Cela aurait pu arriver puisqu'elle n'avait que vingt-trois ans ; on l'avait mariée avant l'éveil de son cœur, et elle pleurait ; elle pleurait avec cet égoïsme de la jeunesse, qui veut sa part de la vie et du bonheur, et elle ne l'aurait jamais! Elle pouvait, là, seule, se laisser aller à des pensées folles, criant aussitôt une prière de pardon, mais jamais elle ne serait coupable, jamais plus il ne la verrait faiblir ; elle se défierait maintenant, elle serait fière… Oh! quelle tristesse ; elle entendait le galop éperdu de Farandole, elle éprouvait l'angoisse qui l'avait étreinte, et elle se sentait serrée dans ses bras. Il n'y avait rien au-dessus de ce qu'elle avait éprouvé, rien que la mort!

Pour la première fois le : « Je meurs! », qui est le cri suprême de la volupté, lui vint à l'esprit ; elle ferma ses yeux, les cils battants, les narines frémissantes ; puis, soudain, avec la rapidité de l'éclair, elle pensa à sa mère, à sa fille, et enfin, à Raymond! elle le plaignait, mais elle plaignait surtout Vincent, se figurant qu'il devait souffrir. « Oh! comme il va souffrir! » Elle était si naïve, elle le croyait ; elle avait bien pitié de lui et ne pensait à elle-même que longtemps après.

Les heures passaient, non pas lentement, mais avec une rapidité extraordinaire ; sans un seul arrêt de sa pensée, un seul apaisement de violence de ses émotions. Deux fois, elle avait entendu le pas léger de sa mère, et, deux fois, elle avait fermé les yeux ; elle voulait rester avec sa chimère.

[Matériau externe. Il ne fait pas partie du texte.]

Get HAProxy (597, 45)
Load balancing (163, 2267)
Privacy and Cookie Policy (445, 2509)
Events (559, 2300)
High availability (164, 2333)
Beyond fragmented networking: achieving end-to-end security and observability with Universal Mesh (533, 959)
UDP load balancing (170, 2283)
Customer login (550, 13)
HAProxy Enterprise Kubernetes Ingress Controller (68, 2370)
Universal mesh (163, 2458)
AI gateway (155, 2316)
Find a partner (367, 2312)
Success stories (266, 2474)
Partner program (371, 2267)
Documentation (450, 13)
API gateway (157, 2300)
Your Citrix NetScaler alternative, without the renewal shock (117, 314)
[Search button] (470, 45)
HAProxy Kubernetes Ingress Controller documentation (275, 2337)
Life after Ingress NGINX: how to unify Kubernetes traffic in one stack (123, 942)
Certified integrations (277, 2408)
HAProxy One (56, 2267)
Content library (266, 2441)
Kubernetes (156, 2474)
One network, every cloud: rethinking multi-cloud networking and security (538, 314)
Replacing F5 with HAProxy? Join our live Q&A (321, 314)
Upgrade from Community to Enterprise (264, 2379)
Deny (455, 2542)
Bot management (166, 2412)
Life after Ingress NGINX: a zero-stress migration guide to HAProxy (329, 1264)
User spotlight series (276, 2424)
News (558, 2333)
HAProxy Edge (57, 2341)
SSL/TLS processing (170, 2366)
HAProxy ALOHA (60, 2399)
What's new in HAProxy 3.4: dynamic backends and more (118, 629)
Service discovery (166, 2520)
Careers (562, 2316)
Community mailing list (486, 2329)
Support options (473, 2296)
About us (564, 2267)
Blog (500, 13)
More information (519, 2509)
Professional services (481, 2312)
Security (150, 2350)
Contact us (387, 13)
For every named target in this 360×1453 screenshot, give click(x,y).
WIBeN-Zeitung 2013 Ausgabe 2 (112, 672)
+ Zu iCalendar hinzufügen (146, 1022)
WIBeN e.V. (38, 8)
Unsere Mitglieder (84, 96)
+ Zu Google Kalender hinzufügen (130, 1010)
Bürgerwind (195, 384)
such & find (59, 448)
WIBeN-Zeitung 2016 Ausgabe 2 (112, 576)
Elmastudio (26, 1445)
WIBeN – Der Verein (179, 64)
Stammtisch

Enfin, trois heures sonnèrent, et elle appela. Mme d'Épone fut auprès d'elle en une seconde, suivie de Sabine, qui venait voir comment allait la tête de sa petite maman, et lui frotta le front de ses doigts potelés ; avec elles, la réalité sembla revenir ; on donna du jour, et l'air embaumé d'un après-midi d'août entra dans la chambre. Berthe poussa un soupir :

— Je suis bien, dit-elle en souriant doucement ; je vais me lever.

Elle éprouvait un besoin impérieux de secouer ses hallucinations, d'être elle. Mme d'Épone la regarda avec son beau visage marmoréen qui savait sourire, même dans l'angoisse.

— Tu as raison ; Sabine et moi nous irons au devant de ton mari ; je veux qu'il soit rassuré avant d'arriver ici.

Berthe la remercia.

— Oui, et je t'en prie, ma chère maman, dis-lui bien que je n'ai rien du tout : je n'ai eu que peur.

— C'était assez naturel.

Malgré toutes les précautions oratoires de sa belle-mère, Raymond de Rollo fut épouvanté d'apprendre le danger que sa chère femme avait couru. Le pauvre garçon bénissait Dieu de la présence de Vincent, ne songeant guère quelle blessure mortelle son bonheur avait reçue ce jour-là. A son gré, il n'arrivait pas assez vite chez lui. En retrouvant Berthe, il se livra sans contrainte aux démonstrations de joie que son cœur lui suggérait : prenant et reprenant sa femme dans ses bras, la tenant à distance pour la mieux voir, et lui demandant pardon du péril auquel il l'avait exposée :

— C'est ma faute, c'est moi qui me suis laissé prendre par Farandole!

A dîner, il fallut déboucher du Champagne et boire avec enthousiasme à la santé de Vincent de Mottelon. En vain, Berthe avait demandé deux ou trois fois qu'on ne parlât plus de tout cela, et sa mère, la voyant pâlir, s'était jointe à elle ; mais il était impossible de modérer la joie bruyante de Raymond ; il répétait :

— Puisqu'elle est saine et sauve, laissez-moi au moins être content.

— Mais elle a été très secouée, bouleversée.

— Bah! elle n'est que plus jolie.

Et il regardait sa femme avec des yeux amoureux.